▸ Source document

▽

# Thwack!



## utahhunter678 (Nov 3, 2012)

It was cold. The storm in the morning was horrible if u were up high. I literaly still have numb fingers on 2 fingers in my right hand. Think this is a mild case of frostbite. Hope it gets better cause it is kinda scary. I sat in the storm and watched another hunter work some bulls for 45 min. I watched so that I wouldnt bump the bulls for him. The wind was excrutiating! He made his shot and the bulls scattered. I immediately got up and got my blood pumping for warmth. The cold will kill u if u dont keep warm. A bull ran right to me but I was focusing on warmth and I was not ready. We locked eyes and he ran off. As I was following after ran off I watched him summit the hill. I skirted the hill back to my bag and a cow got a little too close and this time I was ready. My Hoyt charger let that Muzzy fly at 305fps and I heard the beautiful sound....THWACK! She didnt go far.


----------



## utahhunter678 (Nov 3, 2012)

You can see the fletchings


----------



## AndrewW (Aug 26, 2013)

△

▸ Tasks to complete
1. Answer these from the bowhunting thread:
(a) How long did the writer watch another hunter work some bulls?
(b) What bow did the writer shoot the cow with?
(c) What does the second post say you can see?
2. Can you write what comes next in the bowhunting thread, beginning with the reply posted by AndrewW?
The data comes from a separate source and has no connection to the bowhunting thread.

▸ Information shown
▽

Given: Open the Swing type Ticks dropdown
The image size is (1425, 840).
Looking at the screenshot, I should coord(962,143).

△
▽

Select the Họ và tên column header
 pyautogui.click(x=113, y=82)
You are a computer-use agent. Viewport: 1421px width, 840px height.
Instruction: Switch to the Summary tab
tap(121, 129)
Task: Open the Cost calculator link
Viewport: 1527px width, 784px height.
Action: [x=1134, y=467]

△

▸ Answer set
1.
(a) 45 minutes.
(b) A Hoyt charger.
(c) The fletchings.

2.
Nice job man!!


----------



## BuckSlayer (Aug 6, 2014)

Awesome! Congrats!


----------



## middlefork (Nov 2, 2008)

Way to go!


----------



## Bo0YaA (Sep 29, 2008)

Very cool, congrats!


----------



## colorcountrygunner (Oct 6, 2009)

Glad to see that braving the weather paid off for you. I bet that was a rush!


----------



## Bow hunter mojo (Oct 12, 2013)

I love that sound! Congrats on a great kill. It seems your patience was a virtue on this hunt. Hope your fingers come around.


----------



## utahhunter678 (Nov 3, 2012)

One finger has full sensation and the other is coming around. I cant wait til next year so I can stalk one of thos bulls.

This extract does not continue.